Tierga

We wanted to make a Garnacha we personally were looking for one which we could not already find on the shelves of the wineshops. One that we had still not tasted, a silky and elegant texture but with the right cask, so as not to bleed into the flavour of the wine. We preferred the body of the fruit, we wanted something strong, of course, that would leave our lips purple... We tried to get the most pure and sincere Garnacha. So we went to its origins, to look for it in its craddle at the end of the province of Aragon.

 

 

And there it was waiting for us, lost in the sides of the Moncayo mountain. Here its roots had been burying their way for 60 years within the tosquilla (crumbled slate), its small grains condense an endangered essence. Once bottled we call it TIERGA.

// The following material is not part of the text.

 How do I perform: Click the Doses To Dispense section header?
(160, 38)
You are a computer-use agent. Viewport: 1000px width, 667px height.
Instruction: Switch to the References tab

The vineyard is farmed just as the grandfather taught his son and the son the grandson. A way of farming the land and life, which is in a process of disappearing. The land is scarcely treated because it is an isolated area, aired and dry 700m above the sea level. Production is so low that the stock that yields a lot of grape is called “kilera” because it might produce up to a kilo. We specially select the grapes while they are picked and we take it in boxes to Murchante.

 

 

Tierga vineyard. 1.3 hectare.. 60 years

 


Vendimia del Wine Harvest at Tierga 2008

 

 

 

Memories of Tierga


We cannot avoid including this attachment to the dossier.

It shows how and what we found in the surroundings of Tierga:

the irreplaceable vineyards that are being weeded,

wine cooperatives that have closed or are about to close,

abandonment, but also the resistance of those who do

not give up, who did not wish to give

this place up for...


 

 

 

Part of what encourages LA CALANDRIA is the vision

for saving from obscurity a sample of everything that

was found there, to make every year’s harvest continue at Tierga

and to keep the essence of the Garnacha intact

even though it currently hangs by a very fragile thread.


 

 

 

Since we arrived, until now, half of the vineyards

we founded have been weeded. We do not know

how long those left will resist. It is not easy to mantain

a vineyard with such a low level of production and manual work,

it cannot compete with mechanized and high production cultivations,

if it is not as a way of claiming the

highest value of quality.

 

 

 



 

If this type of grape disappears, a genetic material

we do not know how far dates back to, is disappearing too.

For LA CALANDRIA it is a patrimony to keep as if

it was itself a XII century cathedral.

Pura Garnacha: a legacy that the hands of these

people have maintained here, at the margins of the

industrialisation wine process, precisely for being lost in these lands.